(Items listed in a dataset)
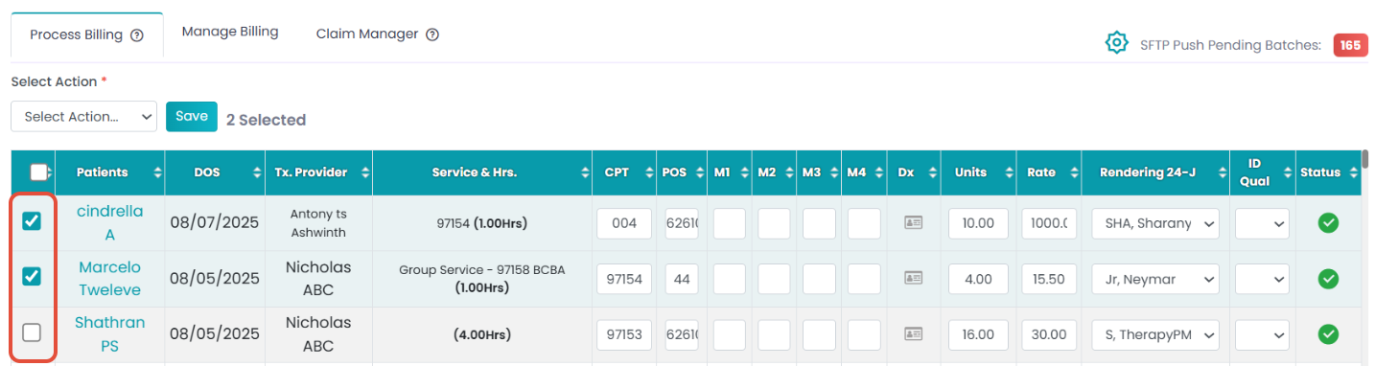This screenshot has height=366, width=1375.
Task: Sort table by DOS column arrows
Action: pyautogui.click(x=257, y=173)
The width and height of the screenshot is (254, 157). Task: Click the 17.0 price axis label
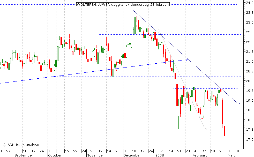tap(249, 140)
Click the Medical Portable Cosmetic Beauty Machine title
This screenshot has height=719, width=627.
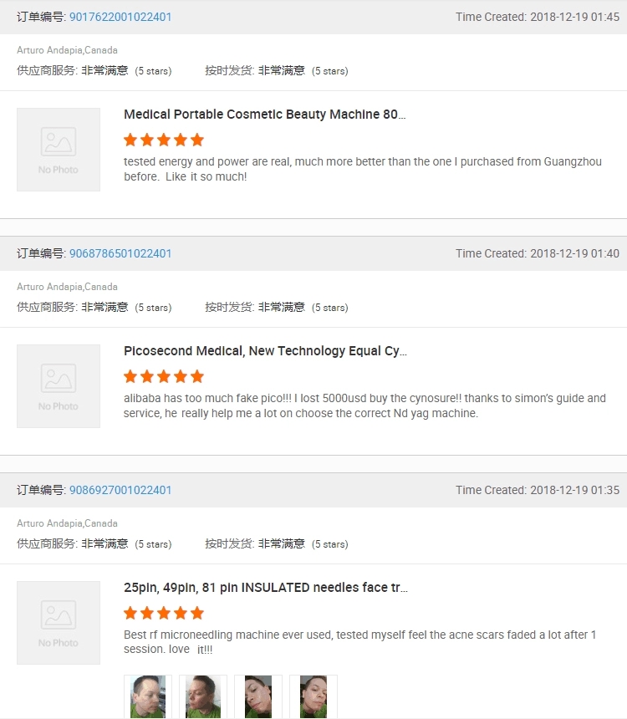[x=265, y=115]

■ Problem to solve ■
Render each line of the listing above as a row in a Markdown table with the columns "Row" and "Listing line", omitting blank lines. Leave the pictures out of the table.

■ Output ■
| Row | Listing line |
|---|---|
| 1 | This screenshot has height=366, width=1375. |
| 2 | Task: Sort table by DOS column arrows |
| 3 | Action: pyautogui.click(x=257, y=173) |
| 4 | The width and height of the screenshot is (254, 157). Task: Click the 17.0 price axis label |
| 5 | tap(249, 140) |
| 6 | Click the Medical Portable Cosmetic Beauty Machine title |
| 7 | This screenshot has height=719, width=627. |
| 8 | [x=265, y=115] |